Italia macerata

In che modo il tema immigrazione sta polarizzando l’opinione pubblica del Paese? Quali soluzioni per il futuro possono correggere la miopia di un’intera classe politica? Prendendo spunto dai recenti fatti di Macerata, ne parliamo con il senatore del PD Luigi Manconi

 

Come ritiene sia stato gestito il dopo-Macerata, a livello mediatico e politico, dagli esponenti dei principali partiti?                                                                                           

Nessuno ha gestito bene la situazione; mi hanno sorpreso in particolare le reazioni prevalenti di due partiti: 5 Stelle e PD. Da parte del leader del M5S e del Segretario del PD c’è stata una sostanziale unità nel chiedere di “abbassare i toni”. Addirittura, da parte di Luigi Di Maio, l’invito a tacere su quei fatti. È un errore gravissimo, perchéun conto è non strumentalizzarli, un conto è tacerne. È come se negli anni ’70, quando ci sono state terribili manifestazioni del terrorismo rosso e del terrorismo nero, i leader dei partiti avessero detto “shhh, silenzio, guai a parlarne”. Al contrario, allora se ne parlava eccome e, giustamente, si litigava anche. C’era una discussione vera, pure all’interno della stessa sinistra: quando un’intellettuale della sinistra radicale disse “nelle Brigate Rosse troviamo tracce della tradizione comunista”, i comunisti del PC insorsero, protestarono, denunciarono come provocatrice Rossana Rossanda, poi furono costretti a misurarsi su quei fatti. Non mi interessa dire chi avesse torto e chi ragione, in ogni caso si discuteva animatamente: ci si lacerava, ma si parlava, viva Dio. Si parlava e si deve parlare.

 

Secondo Lei, sono più le destre a far leva su un diffuso malcontento popolare, o le sinistre a dover essere imputate di quella“retorica della solidarietà” e “ideologia dei buoni sentimenti” di cui parla?

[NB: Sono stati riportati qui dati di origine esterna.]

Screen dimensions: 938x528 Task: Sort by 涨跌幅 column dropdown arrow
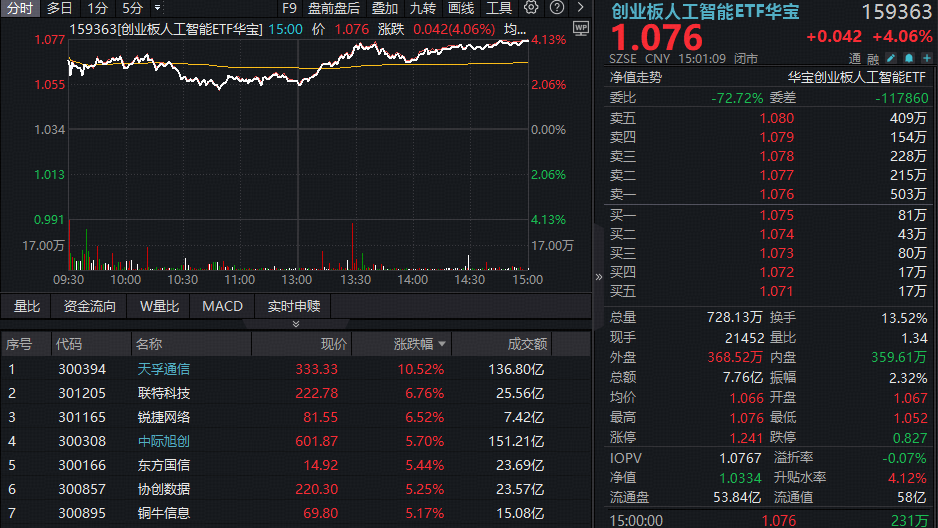click(x=443, y=344)
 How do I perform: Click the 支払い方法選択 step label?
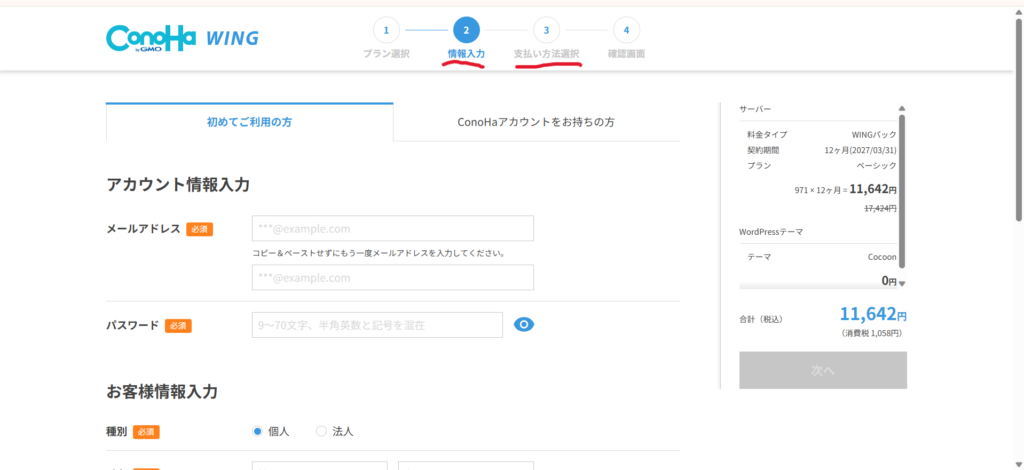coord(546,54)
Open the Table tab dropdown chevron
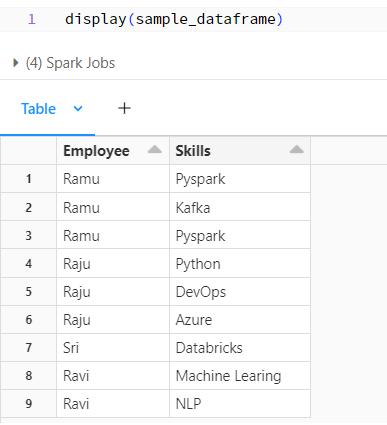 (78, 109)
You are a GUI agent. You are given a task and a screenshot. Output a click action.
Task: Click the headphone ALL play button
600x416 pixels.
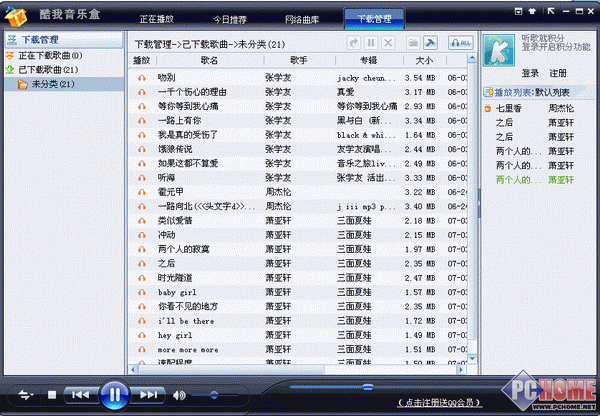pyautogui.click(x=459, y=43)
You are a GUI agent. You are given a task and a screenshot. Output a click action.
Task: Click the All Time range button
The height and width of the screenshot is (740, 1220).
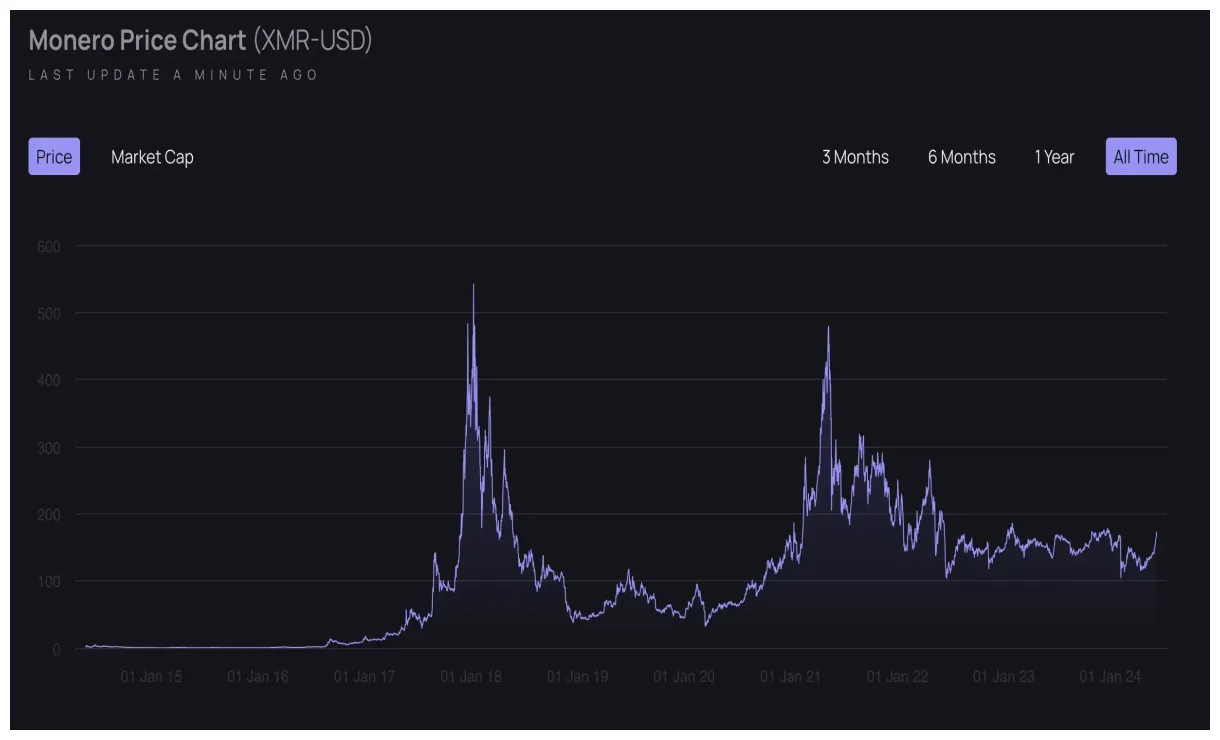point(1140,156)
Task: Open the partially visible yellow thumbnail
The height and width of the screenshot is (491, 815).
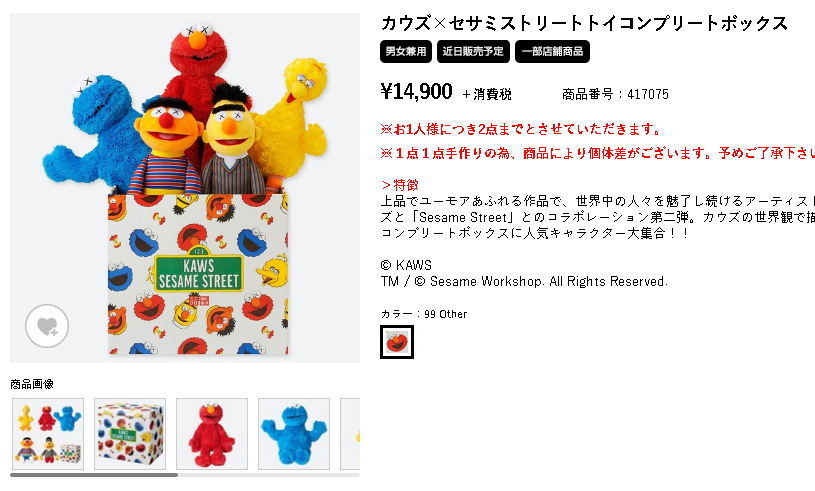Action: tap(350, 434)
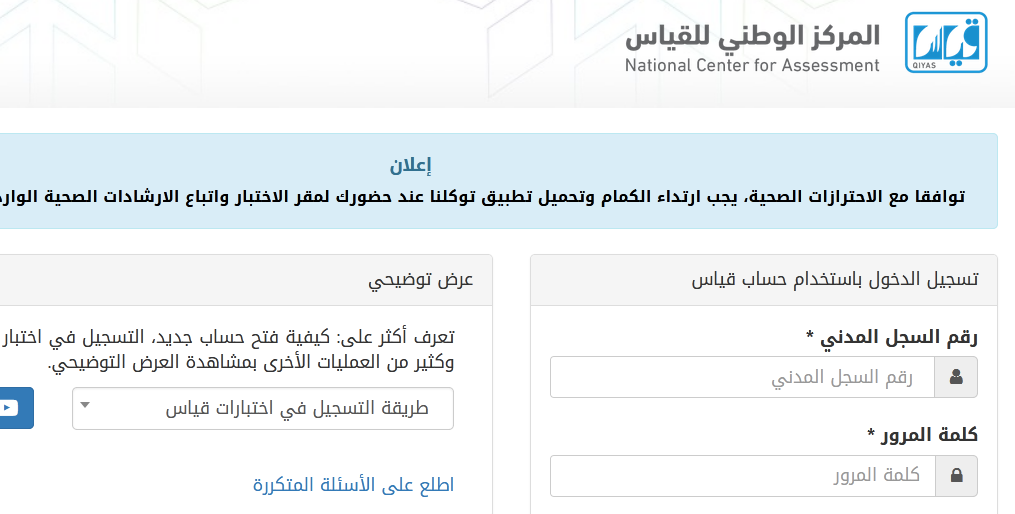Click the تعرف أكثر على demo description paragraph

click(x=227, y=350)
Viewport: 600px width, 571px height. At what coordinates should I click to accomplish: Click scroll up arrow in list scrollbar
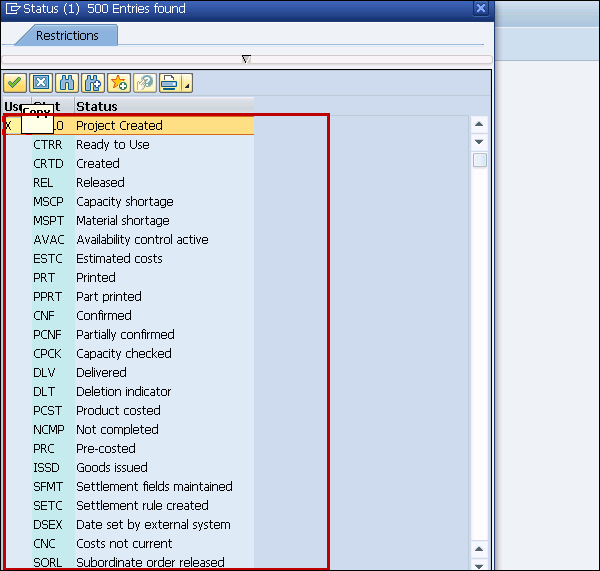(x=479, y=125)
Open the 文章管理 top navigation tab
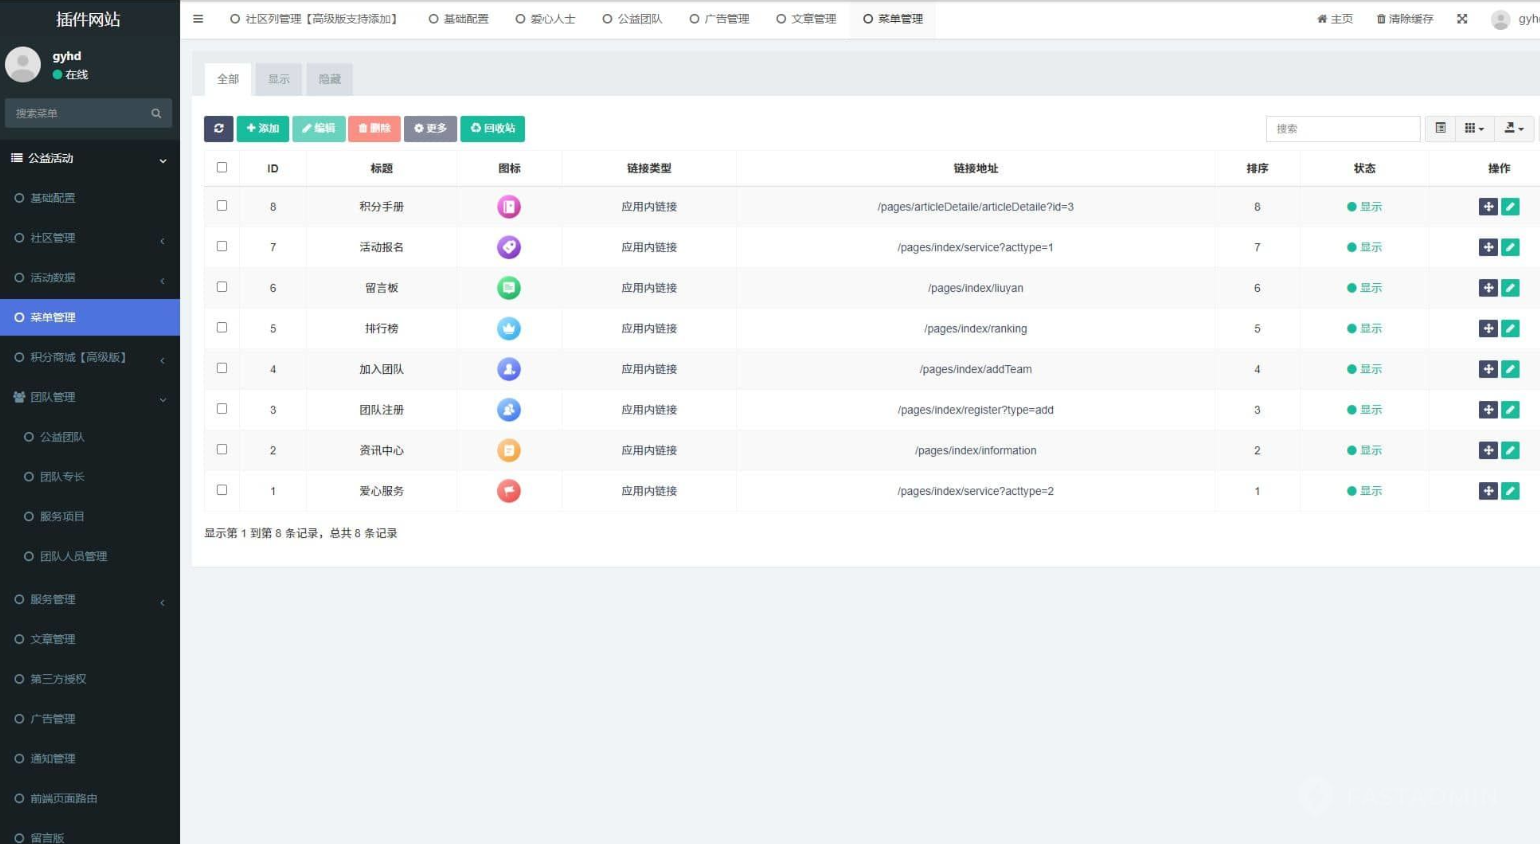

Le destre hanno la responsabilità di strumentalizzare il disagio sociale, le sinistre di non saperlo disinnescare, mediare, di non saper fare incontrare la fatica della vita quotidiana degli italiani con quella degli stranieri, tutelando allo stesso tempo gli interessi degli uni e degli altri. Tuttavia è naturale individuare nella destra fascista, leghista in particolare, il fatto che c’è stata un’operazione lunga quasi un quarto di secolo, iniziata nei primi anni ’90, che ha visto alcuni soggetti politici tradurre la difficile convivenza tra italiani e stranieri in una moneta elettorale: questa è la gravissima colpa che la destra si è assunta.

 

È giusto dare tanto spazio mediatico a soggetti e gruppi xenofobi di estrema destra, che si sono riferiti più volte alla crisi migratoria in termini propagandistici, razzisti ed erronei?
Deluderò molti, forse anche lei. Io credo nella libertà di espressione e di parola pressoché incondizionate, quindi non reputo intelligente non consentire che si esprimano coloro che portano idee ostili, riprovevoli. Costoro vanno fatti esprimere e vanno combattuti con buone idee. Dunque, se lei mi dice che viene dato troppo spazio sono d’accordo, ma se ipotizza che non lo si debba dare affatto lo ritengo uno sbaglio. Dev’essere dato spazio a CasaPound? Non eccessivo, ma credo di sì. E penso altre due cose altrettanto impopolari. Innanzitutto, non sta tornando il fascismo; è cresciuto semplicemente – ed è grave, sia chiaro – il numero di coloro che oggi si dichiarano fascisti e fino a ieri no, ma non esiste in alcun modo un tale pericolo in Italia. Esiste, questo sì, un enorme problema, quello che io chiamerei – la formula non è mia, ma la faccio mia – la “banalizzazione del male”, del fascismo, persino dello stesso nazismo, e ancor peggio quella del razzismo: questo certamente è un problema, dopodiché non penso che ci sia il fascismo alle porte, né che l’Italia sia un Paese razzista.

Ha giudicato il decreto Minniti “gravissimo e assolutamente non necessario”. Quale alternativa proporrebbe alla linea dura adottata dal ministro?

C’è una questione nazionale, oltre che un’enorme questione europea. In Italia ci sono 7978 comuni, di cui solo 1500 fanno parte dello SPRAR (Sistema di Protezione per Richiedenti Asilo e Rifugiati): è un sistema che prevede una distribuzione sul territorio dei profughi e la loro aggregazione in piccole unità; è un modo saggio, cioè, di organizzare la loro integrazione nel territorio e nella società italiana. La grande strategia sarebbe quella di passare da 1500 a 2000, da 2000 a 2500 e così via. Il peso dell’immigrazione, che è un peso reale – guai a sottovalutarlo – va distribuito equamente tra tutti i comuni, non concentrato sulle spalle, spesso gracili, di pochi.